At a later stage after they had signed the agreement, he was told by Bava Reddy (of Atlatsa, one of the shareholders of Bokoni), that there were two allegations against them related to incorrect weighing of steel scrap material, and payment of goods that were not delivered.
[9] Pillay’s evidence on behalf of Bokoni was essentially that there were problems with the sustainability of the business, and a forensic audit was done which had revealed some irregularities having taken place. At the meeting with the applicant and Masondo on 21 July 2017, he had informed them of the irregularities and advised them that they could be suspended and be subjected to a disciplinary enquiry, or they could agree to sign a separation agreement.
[10] Pillay had not disclosed the nature of the alleged irregularities at the time. He denied having threatened the two with being sent to jail if they did not sign the document, and contended that he had merely informed them of the choices without subjecting them to any duress, and had further told them that the investigations conducted could lead to criminal charges being pursued.
He further testified that it was only after the applicant and Masondo were informed of the choices that they were then presented with copies of the agreement. He denied having afforded them 15 minutes to make a decision, and contended that he had only advised them that he needed a response on the same day. Pillay further denied having told the applicant and Masondo not to speak to anyone or barred them from using their phones. He had thereafter left the room to attend another meeting.

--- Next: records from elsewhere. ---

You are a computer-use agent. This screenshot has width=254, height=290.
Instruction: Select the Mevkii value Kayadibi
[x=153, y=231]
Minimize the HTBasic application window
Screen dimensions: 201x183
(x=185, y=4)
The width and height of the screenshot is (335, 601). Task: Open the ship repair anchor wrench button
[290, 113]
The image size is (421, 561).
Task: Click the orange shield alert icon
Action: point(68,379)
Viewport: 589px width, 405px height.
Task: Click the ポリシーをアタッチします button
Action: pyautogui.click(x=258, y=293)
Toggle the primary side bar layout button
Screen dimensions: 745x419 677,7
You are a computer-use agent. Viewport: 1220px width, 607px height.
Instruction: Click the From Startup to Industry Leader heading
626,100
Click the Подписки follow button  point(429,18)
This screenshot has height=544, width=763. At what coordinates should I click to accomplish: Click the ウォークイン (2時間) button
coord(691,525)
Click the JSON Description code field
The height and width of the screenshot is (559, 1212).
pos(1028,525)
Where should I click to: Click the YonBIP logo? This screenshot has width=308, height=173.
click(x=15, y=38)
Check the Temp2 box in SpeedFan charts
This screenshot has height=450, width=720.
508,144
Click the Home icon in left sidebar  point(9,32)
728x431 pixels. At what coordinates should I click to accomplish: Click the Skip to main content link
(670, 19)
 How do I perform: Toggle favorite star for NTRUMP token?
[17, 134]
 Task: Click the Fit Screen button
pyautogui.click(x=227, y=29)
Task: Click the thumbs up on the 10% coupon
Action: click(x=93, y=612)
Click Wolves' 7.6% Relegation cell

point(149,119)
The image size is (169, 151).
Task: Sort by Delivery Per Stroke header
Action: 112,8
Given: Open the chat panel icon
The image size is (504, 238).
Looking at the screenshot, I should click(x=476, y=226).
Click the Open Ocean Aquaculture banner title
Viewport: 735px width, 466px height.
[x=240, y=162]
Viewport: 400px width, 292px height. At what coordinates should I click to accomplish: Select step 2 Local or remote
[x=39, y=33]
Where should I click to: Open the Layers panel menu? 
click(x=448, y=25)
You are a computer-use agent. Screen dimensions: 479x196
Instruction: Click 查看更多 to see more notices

[11] The applicant had according to Pillay, signed the separation agreement voluntarily after he was given options. Pillay further conceded that at some point after the separation agreement was signed and payments duly made, an offer of reinstatement was made to the applicant on condition that he repaid the amounts made to him. The offer was however not accepted.
[12] Bava Reddy’s testimony on behalf of Bokoni was that the purpose of the meeting of 21 July 2017 was to inform management of the plans to place Bokoni under care and maintenance, and to further inform the unions and employees of intentions to commence a section 189 of the LRA process.
[13] In regards to the applicant and Masondo, and in the light of the forensic investigation that had already taken place in which they were implicated, it was decided that the plans to place Bokoni under care and maintenance should not involve them, and instead, they should be given an option of a voluntary separation or the route of a suspension and disciplinary enquiry.
[14] Reddy denied that the applicant and Masondo were threatened with jail if they did not sign the agreement, and had testified that all that Pillay had said was that there could be criminal charges against them following the investigations. Reddy further confirmed that Pillay did not specify at the time what the allegations against the two were, and had told them that if they opted for the disciplinary enquiry route, those allegations would be revealed in full at the hearings.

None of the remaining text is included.